The first area is the computers science field of neural networks (part of AI research). There is a definite issue when it comes to neural networks in that they can become “over trained” and their performance suffers. Our memories are stored in very unique neural networks, but probably not so unique that they are immune to over training.
The second field seems unrelated but isn’t. Within the arena of holography, there is a way to store multiple images inside a single cube of image recording material. They use a reference laser to index the image when stored and use that same reference to retrieve that particular image vs. the other images store in the cube. However, there is a limit to how many images can be stored in a single cube before it becomes saturated. The closer they get to that limit, the fuzzier the retrieved images become as they start to bleed over into each other. There is evidence that human memory is holographic in nature and if so, our memories would likely suffer from the same saturation problem.

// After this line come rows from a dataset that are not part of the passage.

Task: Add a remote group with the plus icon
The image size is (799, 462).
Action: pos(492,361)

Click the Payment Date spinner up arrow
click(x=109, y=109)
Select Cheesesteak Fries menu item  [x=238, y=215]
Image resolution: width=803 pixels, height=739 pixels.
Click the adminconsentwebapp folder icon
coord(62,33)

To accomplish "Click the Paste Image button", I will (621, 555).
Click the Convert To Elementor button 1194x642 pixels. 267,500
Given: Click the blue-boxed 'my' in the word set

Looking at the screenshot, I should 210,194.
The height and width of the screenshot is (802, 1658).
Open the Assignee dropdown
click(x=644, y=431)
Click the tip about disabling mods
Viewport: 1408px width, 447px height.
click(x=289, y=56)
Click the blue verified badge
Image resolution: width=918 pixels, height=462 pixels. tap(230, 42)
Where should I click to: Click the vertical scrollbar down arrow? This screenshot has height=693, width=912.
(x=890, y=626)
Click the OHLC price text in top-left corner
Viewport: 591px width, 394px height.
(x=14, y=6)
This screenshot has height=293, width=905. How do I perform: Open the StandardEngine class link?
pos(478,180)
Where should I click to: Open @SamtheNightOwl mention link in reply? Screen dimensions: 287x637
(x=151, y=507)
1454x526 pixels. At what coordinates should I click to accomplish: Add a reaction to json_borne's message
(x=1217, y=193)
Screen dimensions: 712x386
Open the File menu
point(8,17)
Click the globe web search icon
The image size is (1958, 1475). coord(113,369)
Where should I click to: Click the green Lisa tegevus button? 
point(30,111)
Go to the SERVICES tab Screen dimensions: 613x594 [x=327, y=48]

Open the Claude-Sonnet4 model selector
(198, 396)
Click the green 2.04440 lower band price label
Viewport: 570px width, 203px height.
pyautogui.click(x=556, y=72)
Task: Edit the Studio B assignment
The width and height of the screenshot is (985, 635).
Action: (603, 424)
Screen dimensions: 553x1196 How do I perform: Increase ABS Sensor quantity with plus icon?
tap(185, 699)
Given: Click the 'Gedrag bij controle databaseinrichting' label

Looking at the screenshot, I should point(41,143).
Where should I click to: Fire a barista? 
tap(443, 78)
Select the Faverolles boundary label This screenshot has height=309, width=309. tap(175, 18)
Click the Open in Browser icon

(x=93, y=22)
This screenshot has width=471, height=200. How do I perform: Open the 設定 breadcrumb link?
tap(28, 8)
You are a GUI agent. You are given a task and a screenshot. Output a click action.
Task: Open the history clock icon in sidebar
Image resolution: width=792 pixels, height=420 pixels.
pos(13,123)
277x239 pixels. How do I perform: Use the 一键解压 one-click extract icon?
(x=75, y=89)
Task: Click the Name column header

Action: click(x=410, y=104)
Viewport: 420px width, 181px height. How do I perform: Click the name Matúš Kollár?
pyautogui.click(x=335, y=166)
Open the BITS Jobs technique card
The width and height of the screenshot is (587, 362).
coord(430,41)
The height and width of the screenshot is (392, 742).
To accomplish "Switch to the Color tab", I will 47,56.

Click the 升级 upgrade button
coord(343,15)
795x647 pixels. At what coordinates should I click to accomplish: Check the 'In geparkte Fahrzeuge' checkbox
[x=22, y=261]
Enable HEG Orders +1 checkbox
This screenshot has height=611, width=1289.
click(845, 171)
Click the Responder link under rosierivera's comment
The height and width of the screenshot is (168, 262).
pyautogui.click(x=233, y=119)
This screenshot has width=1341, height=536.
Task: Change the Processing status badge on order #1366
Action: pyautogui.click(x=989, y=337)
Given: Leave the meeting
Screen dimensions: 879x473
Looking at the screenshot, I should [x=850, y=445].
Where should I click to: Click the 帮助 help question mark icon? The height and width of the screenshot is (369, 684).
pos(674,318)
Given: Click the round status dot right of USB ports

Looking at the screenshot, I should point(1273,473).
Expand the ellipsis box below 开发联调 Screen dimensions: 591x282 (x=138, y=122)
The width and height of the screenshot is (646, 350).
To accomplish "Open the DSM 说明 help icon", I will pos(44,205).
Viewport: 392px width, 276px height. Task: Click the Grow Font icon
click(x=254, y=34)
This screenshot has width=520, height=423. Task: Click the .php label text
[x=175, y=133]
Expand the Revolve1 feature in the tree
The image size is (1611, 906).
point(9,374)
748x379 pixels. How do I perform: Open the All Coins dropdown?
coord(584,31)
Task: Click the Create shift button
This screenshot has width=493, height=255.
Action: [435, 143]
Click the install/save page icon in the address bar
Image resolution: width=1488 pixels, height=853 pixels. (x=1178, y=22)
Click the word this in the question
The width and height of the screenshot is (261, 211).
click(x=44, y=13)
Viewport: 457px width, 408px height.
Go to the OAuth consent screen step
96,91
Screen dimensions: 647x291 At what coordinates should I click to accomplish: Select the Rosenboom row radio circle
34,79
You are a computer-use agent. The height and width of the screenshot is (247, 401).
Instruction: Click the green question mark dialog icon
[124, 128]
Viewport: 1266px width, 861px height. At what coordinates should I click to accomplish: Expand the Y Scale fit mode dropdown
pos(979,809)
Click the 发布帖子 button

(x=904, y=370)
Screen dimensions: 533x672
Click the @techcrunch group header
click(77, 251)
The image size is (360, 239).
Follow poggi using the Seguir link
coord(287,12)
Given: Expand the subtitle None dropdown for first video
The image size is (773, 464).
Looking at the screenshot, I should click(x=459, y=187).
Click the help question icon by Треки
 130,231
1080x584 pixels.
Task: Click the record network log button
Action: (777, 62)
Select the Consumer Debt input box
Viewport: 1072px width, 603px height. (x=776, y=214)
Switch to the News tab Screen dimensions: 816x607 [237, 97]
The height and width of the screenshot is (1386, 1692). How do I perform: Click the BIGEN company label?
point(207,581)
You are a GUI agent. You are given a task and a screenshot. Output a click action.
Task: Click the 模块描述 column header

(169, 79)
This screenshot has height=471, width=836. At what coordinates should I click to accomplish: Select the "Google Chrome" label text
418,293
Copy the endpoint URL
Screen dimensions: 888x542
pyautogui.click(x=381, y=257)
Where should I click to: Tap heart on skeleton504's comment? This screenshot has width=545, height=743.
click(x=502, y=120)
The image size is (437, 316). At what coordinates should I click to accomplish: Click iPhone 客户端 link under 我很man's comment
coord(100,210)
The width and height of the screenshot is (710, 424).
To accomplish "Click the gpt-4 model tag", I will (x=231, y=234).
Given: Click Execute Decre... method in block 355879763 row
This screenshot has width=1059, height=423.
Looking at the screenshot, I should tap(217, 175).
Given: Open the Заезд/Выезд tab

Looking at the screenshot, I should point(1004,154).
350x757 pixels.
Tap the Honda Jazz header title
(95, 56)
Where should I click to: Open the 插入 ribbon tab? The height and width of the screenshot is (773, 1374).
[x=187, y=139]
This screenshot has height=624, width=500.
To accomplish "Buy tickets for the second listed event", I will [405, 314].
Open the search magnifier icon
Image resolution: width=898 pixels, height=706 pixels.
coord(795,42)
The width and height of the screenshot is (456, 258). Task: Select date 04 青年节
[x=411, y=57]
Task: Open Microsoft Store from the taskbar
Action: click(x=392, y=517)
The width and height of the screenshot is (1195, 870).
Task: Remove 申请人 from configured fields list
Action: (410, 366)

Think of it this way, the first time you ever walk into a room to go retrieve something (or place something down), it’s a novel experience, distinct from any other, and thus easy to remember. The 500th time you do it, there is little to differentiate it from the other 499 times, making it that much harder to recall that one particular time. As we age, we may have done a particular thing many thousands if not tens of thousands or even hundreds of thousands of times — remembering one unremarkable instance out of that huge dataset can be quite the challenge if not impossible. There just isn’t enough differentiation to make it unique enough to remember, it just blurs in with all the other times.
That is quite distinct from remember aspects of your life that are characteristics rather than events. As in the example in the article, the fact that you wear glasses is a singular fact that doesn’t change over time (or at least rarely), there should be no trouble remembering that. Putting your glasses down is just one event in a (usually) long list of similar events, quite unremarkable and easily forgotten. The first kind of memory loss is a real problem that might have medical causes and should be treated accordingly, the second kind of memory loss is the normal natural outcome of a long life even for a perfectly functioning, 100% effective brain.
As to the CDC, as a human run organization of humans it will have it’s issues and failures, but it doesn’t mean *everything* coming of the CDC is garbage. One should never automatically trust nor automatically throw away something from *any* organization. Just as its simplistic to simply believe everything the CDC says, it’s also simplistic to automatically dismiss everything the CDC says. Just like everything and everybody else, it’s a mixed bag.
Agree that the CDC
CDC has lost me. I no longer trust or believe anything they say! They told lies to the American people and participated in isolating us and causing unnecessary frats.
These days whenever I hear quotes from the CDC and the NIH, I lose respect for the article. It’s a shame, but we have been so throughly deceived by them these past years, they have lost all credibility in my book.
Absolutely right on! CDC has zero credibility. The quickest way to get me to NOT read or trust any article is to quote the CDC.